For a second-year medical student Avalon Swenson, sharing her artwork allowed her to show her appreciation for the people who donate their bodies to science. Her drawing “The Creation of the Student Doctor” — which, in a nod to Michelangelo’s “The Creation of Adam,” depicts a human hand reaching out to touch a skeletal hand — appears in the 2021 volume of The Human Touch.
Artwork by Avalon Swenson
“We’re learning so much from them, and they’re giving us a lot, but then we’re also giving back, because this is what they wanted to do with their bodies,” Swenson says. “We’re giving them the opportunity to teach us in ways that I feel like you can’t learn without having an experience in cadaver lab. It was a nice way to round that out for me.”
Swenson says the publication also offered her a way to get to know some of her colleagues better, including a fellow student whose poetry is included in this year’s issue.
“I loved his work,” she says. “He’s really into neuroscience, very smart, and that’s not how I pictured him at all, was also being a poet. It’s definitely another layer.”
Dubner echoes that sentiment, adding that for contributors, The Human Touch allows them to express other sides of themselves that aren’t usually on display in a classroom or lab.
“We are on a medical campus, and a lot of our focus is very science-driven,” she says. “There’s this idea that if you are more scientifically inclined, you are not artistically inclined as well. This is a really good opportunity for people to be able to show that they’re both, and that they have other passions outside of their studies or their work.”
Campus calling card
Jones still isn’t sure if the 2022 edition of The Human Touch will be digital or printed, but either way, she knows it will continue to be a welcome representation of the campus.

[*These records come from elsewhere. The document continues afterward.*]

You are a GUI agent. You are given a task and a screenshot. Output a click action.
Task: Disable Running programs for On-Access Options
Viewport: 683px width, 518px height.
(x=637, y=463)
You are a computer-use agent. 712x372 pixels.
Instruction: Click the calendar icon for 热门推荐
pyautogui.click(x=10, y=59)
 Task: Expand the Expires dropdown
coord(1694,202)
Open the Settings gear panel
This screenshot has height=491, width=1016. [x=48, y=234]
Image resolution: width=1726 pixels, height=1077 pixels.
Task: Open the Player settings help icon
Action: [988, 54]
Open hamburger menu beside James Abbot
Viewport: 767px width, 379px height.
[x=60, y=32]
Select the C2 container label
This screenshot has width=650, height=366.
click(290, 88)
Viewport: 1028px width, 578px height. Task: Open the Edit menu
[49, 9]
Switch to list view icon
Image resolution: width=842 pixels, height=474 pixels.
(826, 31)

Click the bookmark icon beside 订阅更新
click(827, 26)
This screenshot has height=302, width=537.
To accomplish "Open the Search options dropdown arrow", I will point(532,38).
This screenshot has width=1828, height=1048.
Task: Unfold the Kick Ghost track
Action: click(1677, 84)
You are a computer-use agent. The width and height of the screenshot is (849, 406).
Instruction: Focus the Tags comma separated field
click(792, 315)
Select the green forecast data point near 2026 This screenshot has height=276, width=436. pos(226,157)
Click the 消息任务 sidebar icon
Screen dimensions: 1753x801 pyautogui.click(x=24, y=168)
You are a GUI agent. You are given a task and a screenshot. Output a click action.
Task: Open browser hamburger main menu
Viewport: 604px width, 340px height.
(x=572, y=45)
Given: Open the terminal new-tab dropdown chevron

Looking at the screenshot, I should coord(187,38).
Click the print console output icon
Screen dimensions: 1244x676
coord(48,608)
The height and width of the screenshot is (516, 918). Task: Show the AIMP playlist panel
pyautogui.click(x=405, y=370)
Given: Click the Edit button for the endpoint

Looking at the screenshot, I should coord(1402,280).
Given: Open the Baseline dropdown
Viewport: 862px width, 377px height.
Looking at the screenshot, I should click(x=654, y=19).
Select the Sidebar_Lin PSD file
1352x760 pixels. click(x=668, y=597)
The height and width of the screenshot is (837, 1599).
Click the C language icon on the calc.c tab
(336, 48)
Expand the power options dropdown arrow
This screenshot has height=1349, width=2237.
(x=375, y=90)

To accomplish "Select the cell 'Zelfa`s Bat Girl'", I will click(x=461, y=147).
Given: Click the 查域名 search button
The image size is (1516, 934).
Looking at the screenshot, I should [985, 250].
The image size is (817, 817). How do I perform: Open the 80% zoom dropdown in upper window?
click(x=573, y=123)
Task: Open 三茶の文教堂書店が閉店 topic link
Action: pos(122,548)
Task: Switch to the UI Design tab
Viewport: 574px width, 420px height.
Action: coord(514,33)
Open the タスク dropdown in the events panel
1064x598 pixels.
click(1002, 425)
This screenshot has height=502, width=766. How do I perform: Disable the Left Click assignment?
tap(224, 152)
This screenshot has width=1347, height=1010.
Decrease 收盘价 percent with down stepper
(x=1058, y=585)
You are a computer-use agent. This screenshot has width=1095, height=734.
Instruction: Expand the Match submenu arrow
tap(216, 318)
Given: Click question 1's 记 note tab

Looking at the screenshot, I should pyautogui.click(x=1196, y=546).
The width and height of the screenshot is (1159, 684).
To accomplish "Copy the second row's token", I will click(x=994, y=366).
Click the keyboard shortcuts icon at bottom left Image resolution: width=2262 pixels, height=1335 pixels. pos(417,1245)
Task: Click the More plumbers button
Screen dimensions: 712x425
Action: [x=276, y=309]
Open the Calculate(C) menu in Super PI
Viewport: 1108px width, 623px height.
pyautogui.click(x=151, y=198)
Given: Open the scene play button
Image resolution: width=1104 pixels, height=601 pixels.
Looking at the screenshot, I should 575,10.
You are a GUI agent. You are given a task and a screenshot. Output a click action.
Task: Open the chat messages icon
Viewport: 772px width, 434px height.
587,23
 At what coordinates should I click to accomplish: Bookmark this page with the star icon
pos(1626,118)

“It’s been a really wonderful calling card for our campus,” Jones says. “When we had an actual physical edition, it was always distributed at the Silver and Gold Banquet. We’ve always had copies available at the bookstore for free, and it found its way into the hospitals and the clinic. Now that it’s electronic, it gets even wider dissemination. I think that our campus is proud of it, and the contributors are incredibly proud and supportive of the endeavor.”